Exercise aim: Please state how many lines below include the word "agent"; the reply should be the number only.
══ Available data ══
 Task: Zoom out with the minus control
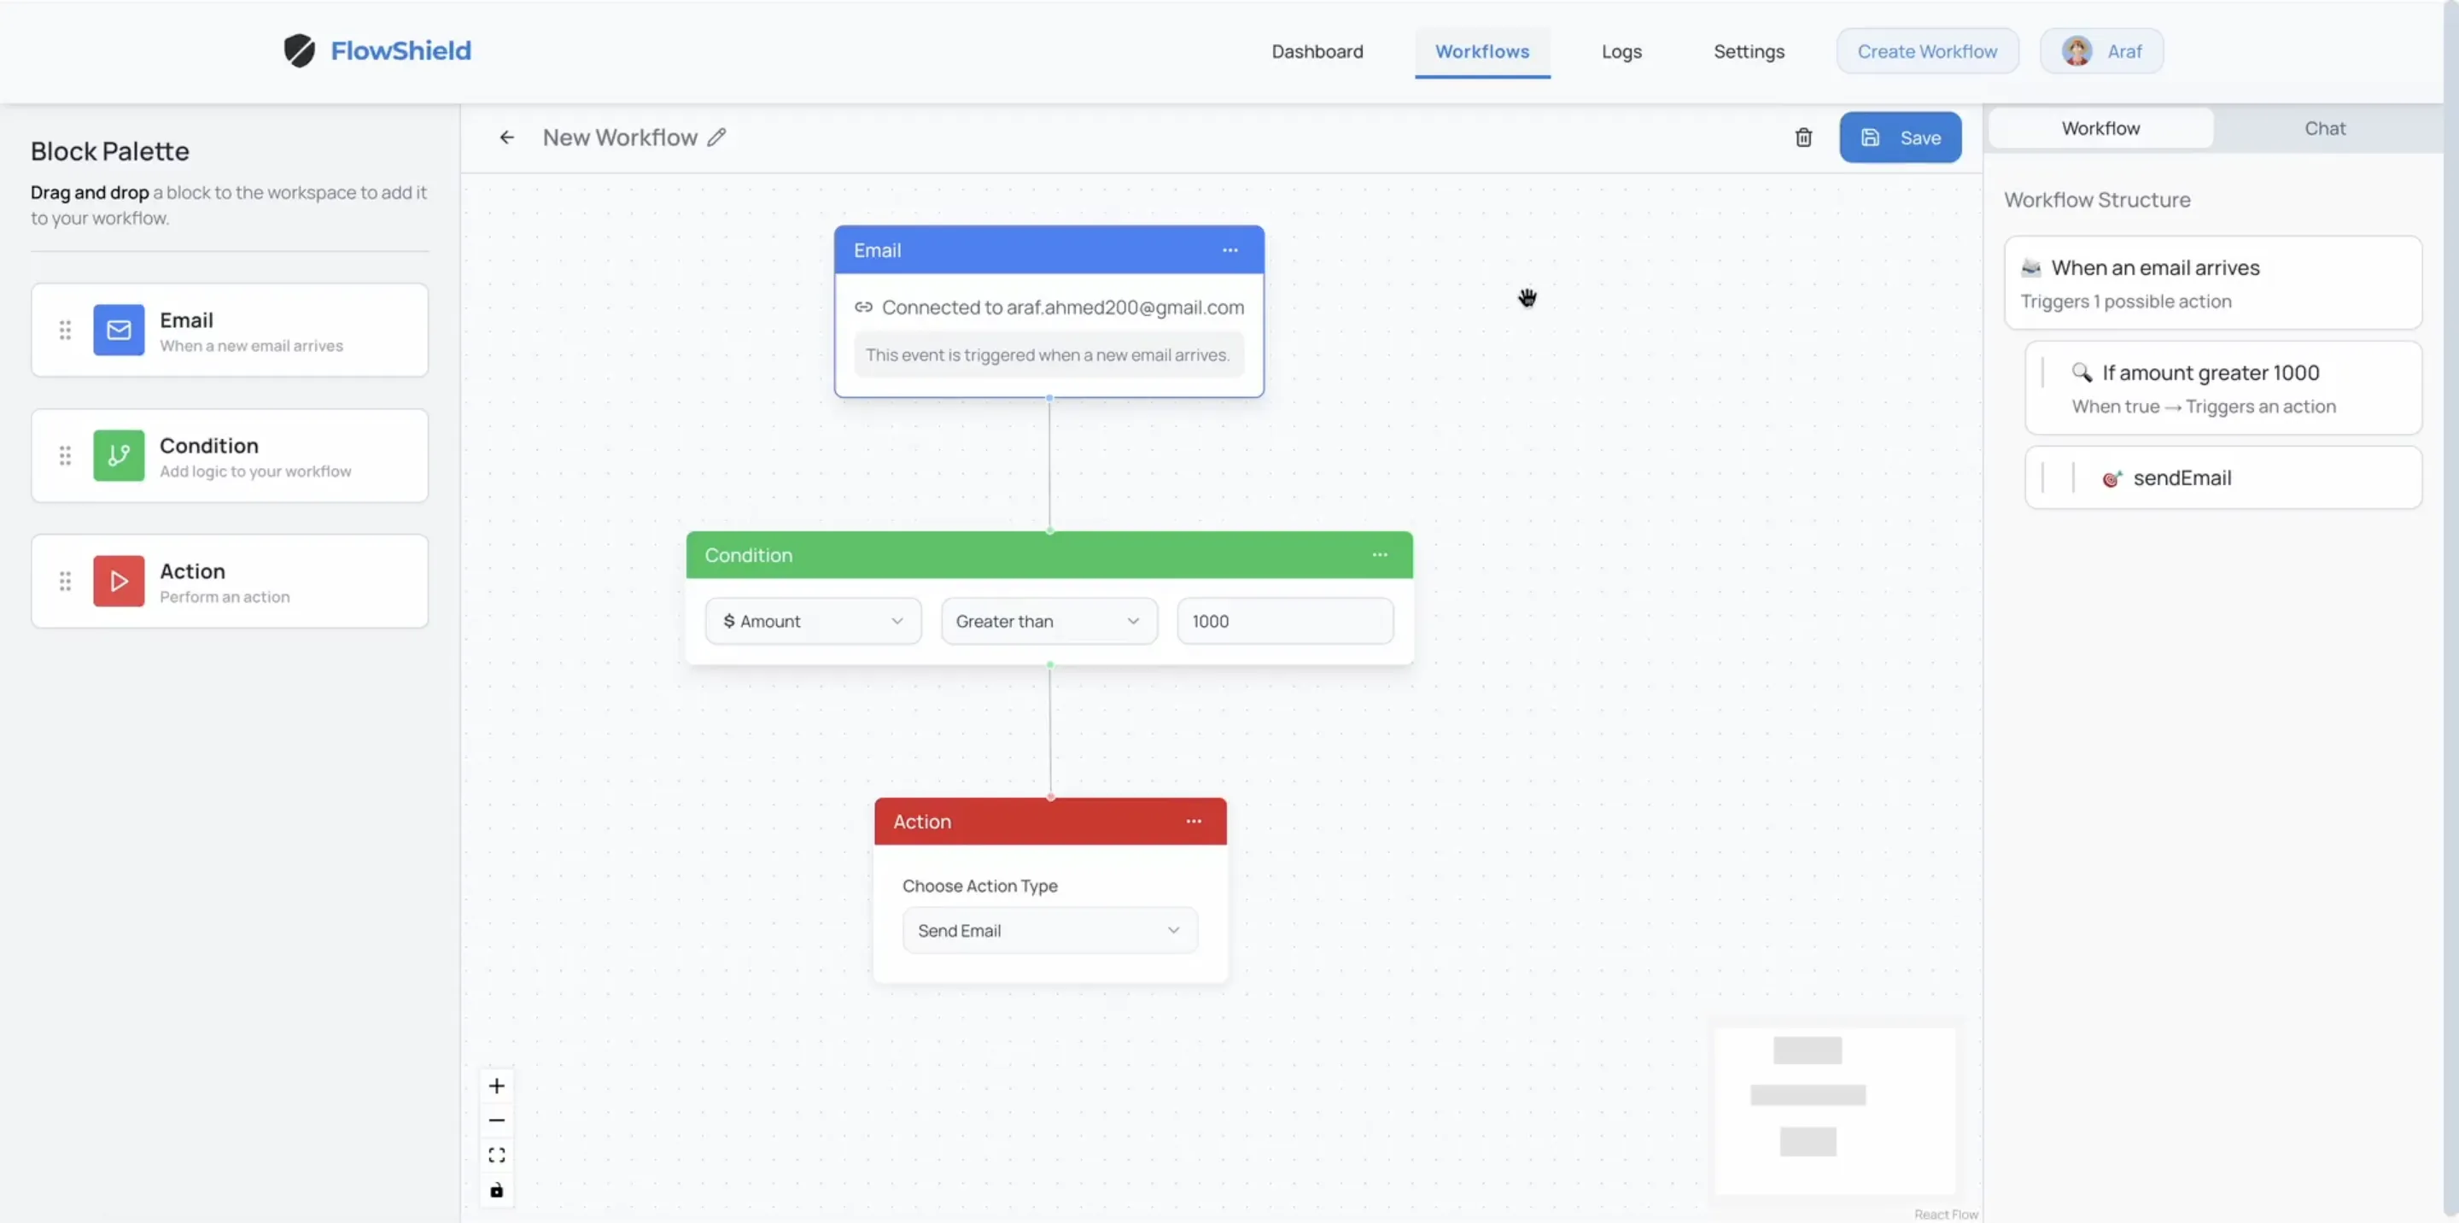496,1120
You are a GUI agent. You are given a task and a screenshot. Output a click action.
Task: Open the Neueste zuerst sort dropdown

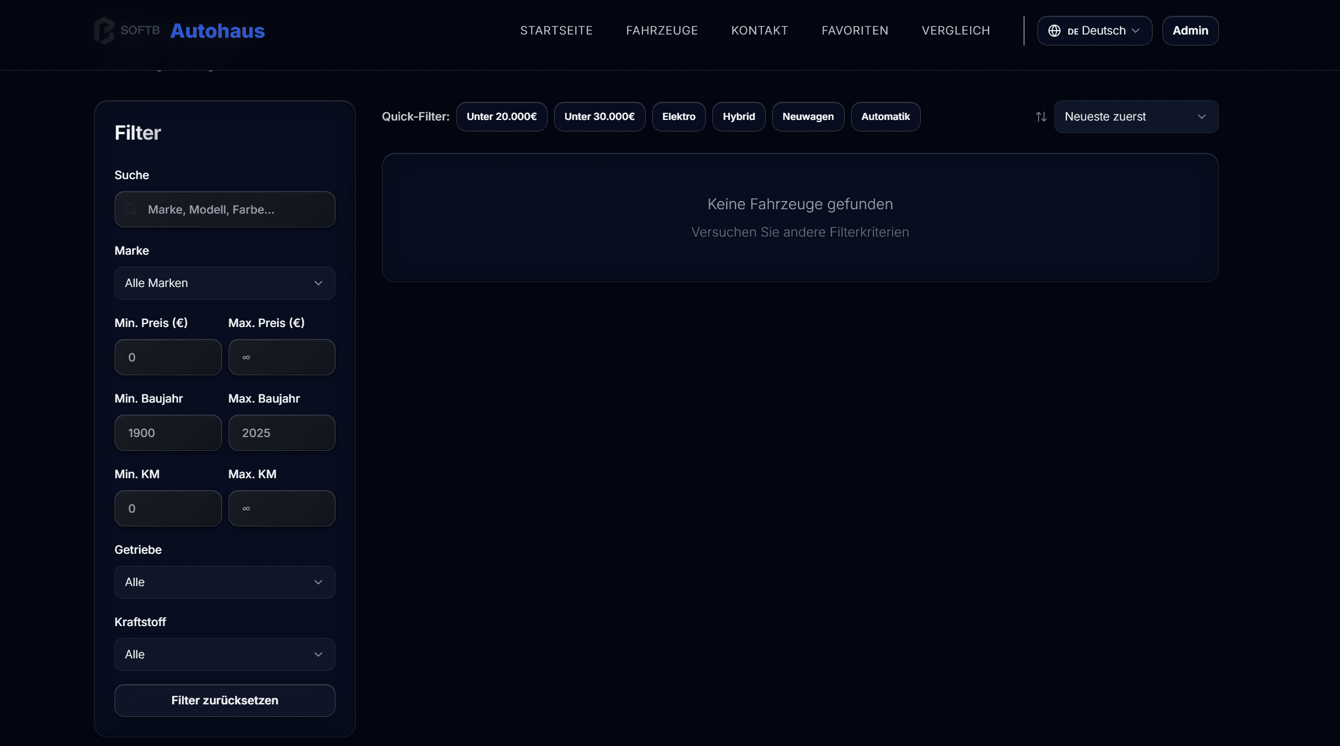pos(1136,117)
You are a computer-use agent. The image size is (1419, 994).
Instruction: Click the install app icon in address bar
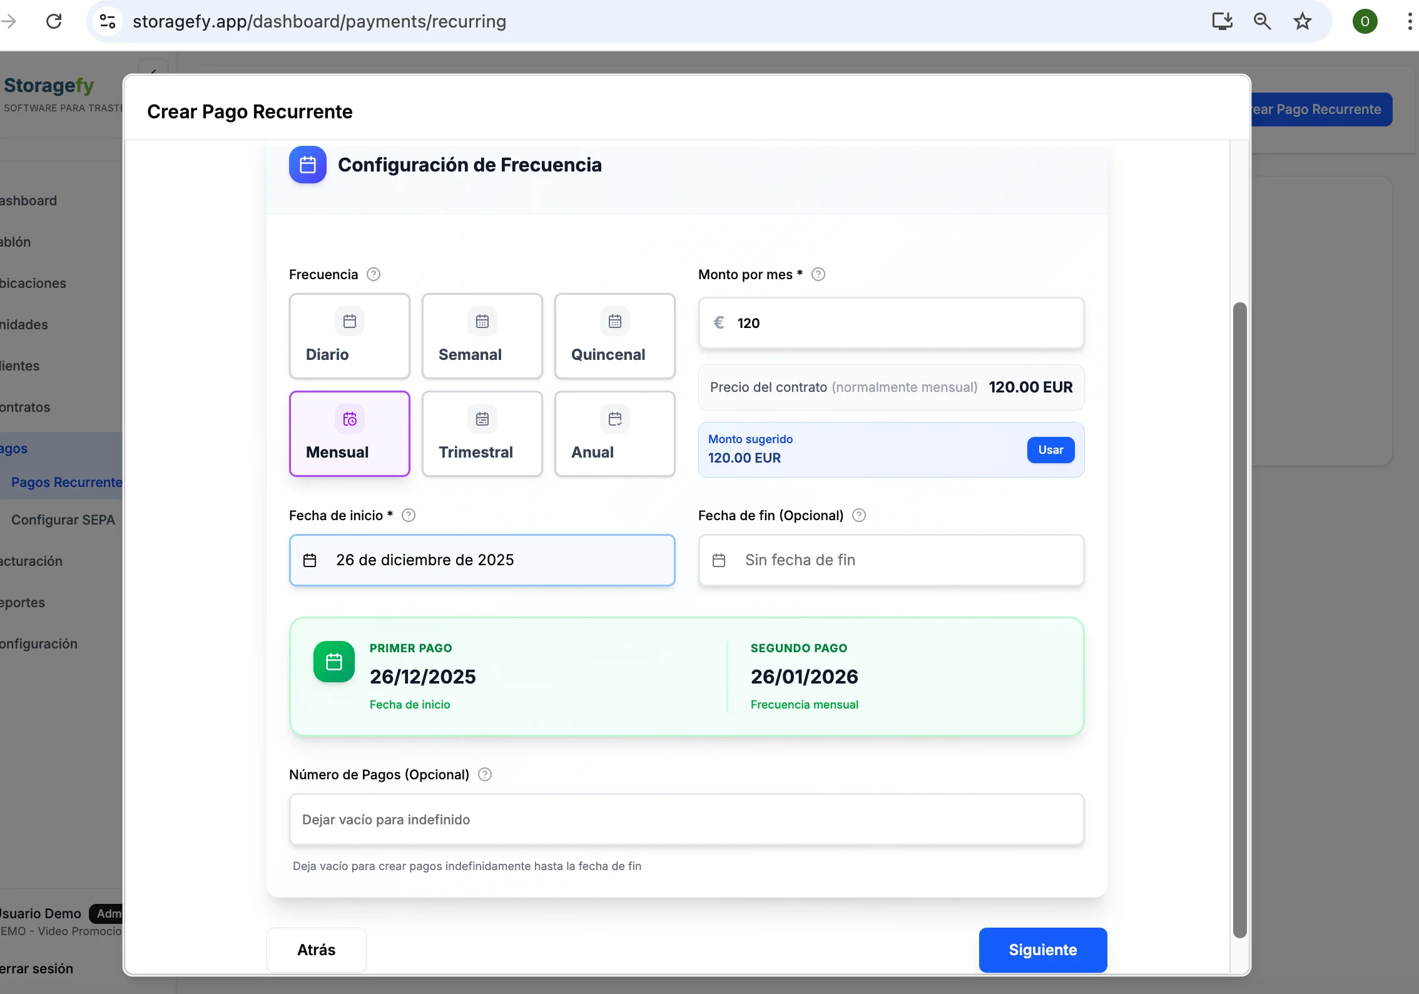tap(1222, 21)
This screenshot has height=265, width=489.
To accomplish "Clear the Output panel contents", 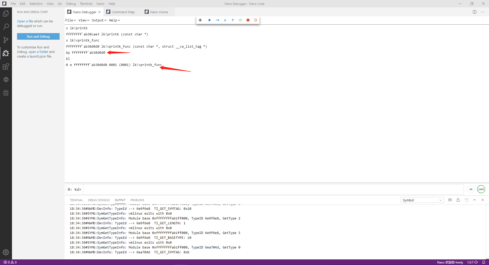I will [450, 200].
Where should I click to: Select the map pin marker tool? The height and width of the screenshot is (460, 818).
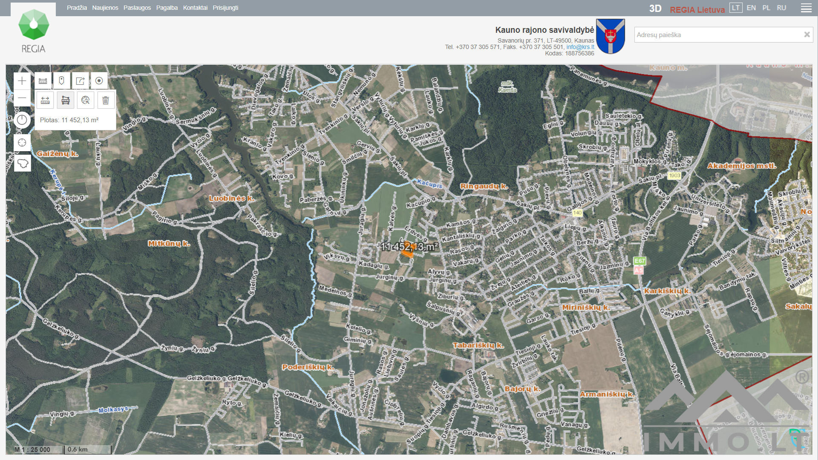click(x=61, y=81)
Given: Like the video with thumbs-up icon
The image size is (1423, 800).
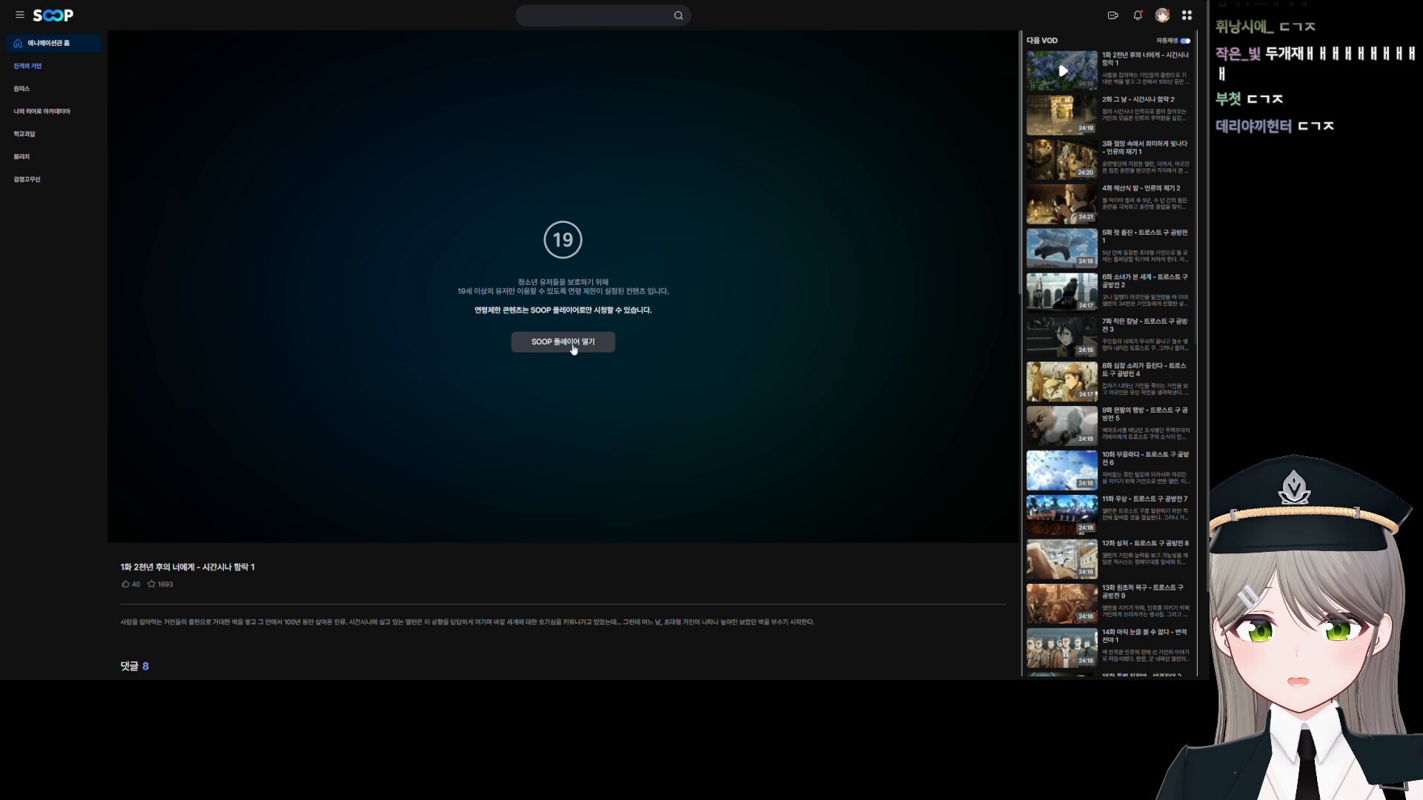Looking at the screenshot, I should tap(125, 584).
═══
Exercise solution: 2